■ **AIM OF THE EXERCISE**: Pictures aside, print all of the data below exactly as written.
┌─ DATA SHOWN
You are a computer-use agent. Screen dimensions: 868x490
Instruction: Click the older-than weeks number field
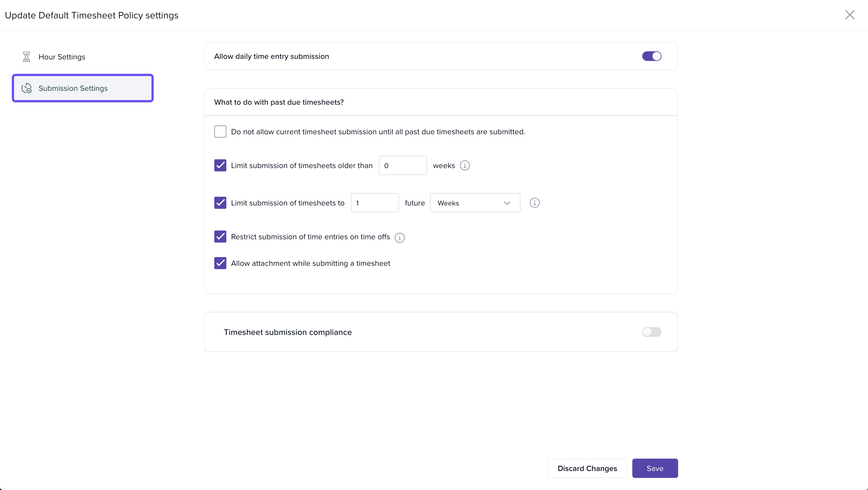(x=403, y=166)
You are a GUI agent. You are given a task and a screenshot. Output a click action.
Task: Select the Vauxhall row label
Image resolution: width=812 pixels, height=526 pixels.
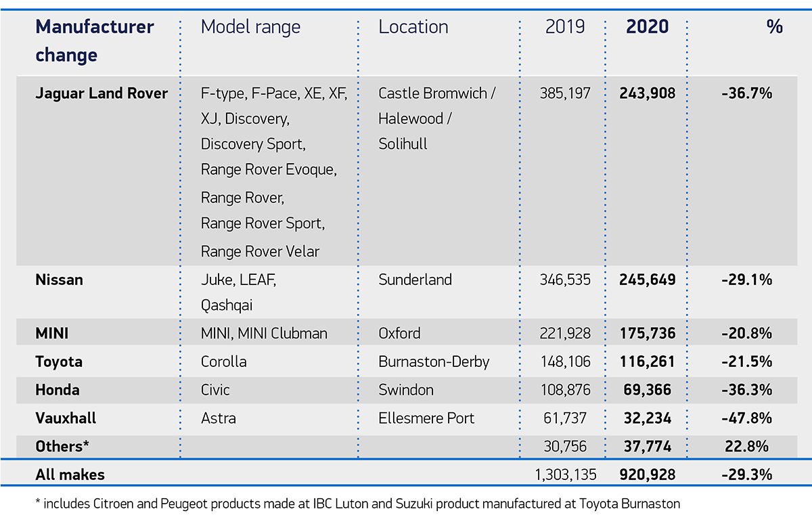pos(66,418)
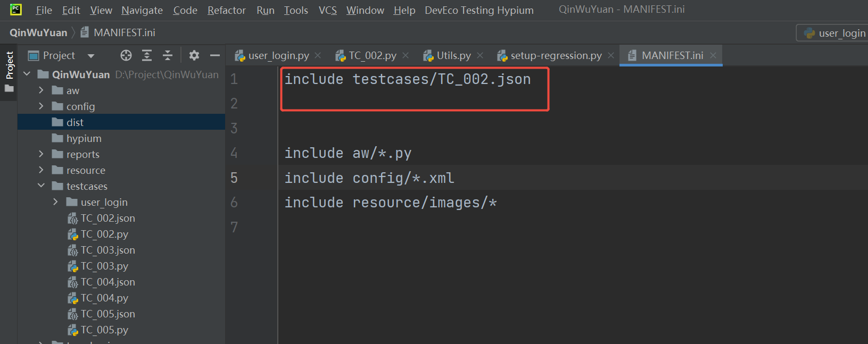868x344 pixels.
Task: Click the QinWuYuan breadcrumb
Action: click(38, 32)
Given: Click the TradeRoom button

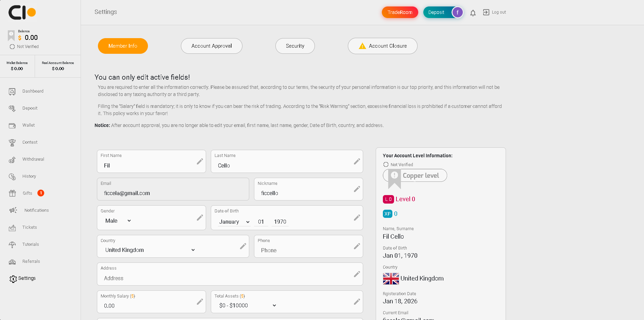Looking at the screenshot, I should [x=400, y=12].
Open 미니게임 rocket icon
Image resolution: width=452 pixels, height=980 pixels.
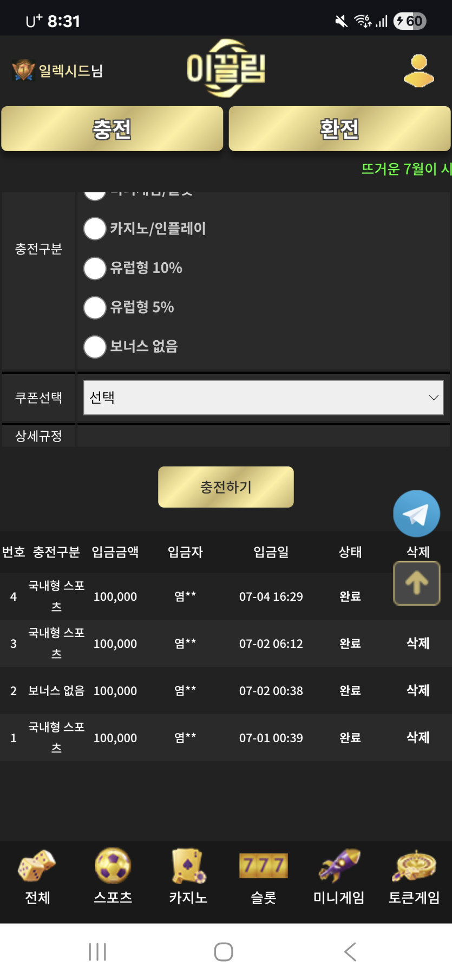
└─
■ **RESULT OF THE TASK**:
You are a computer-use agent. Screen dimensions: 868x490
Instruction: Click the older-than weeks number field
(x=403, y=166)
You are a GUI agent. You are given a task and a screenshot. Output a click action.
Task: Select the Vauxhall row label
Image resolution: width=812 pixels, height=526 pixels.
pos(66,418)
868x344 pixels.
Task: Click the QinWuYuan breadcrumb
Action: click(38, 32)
Given: Click the TradeRoom button

Looking at the screenshot, I should [x=400, y=12].
Open 미니게임 rocket icon
Image resolution: width=452 pixels, height=980 pixels.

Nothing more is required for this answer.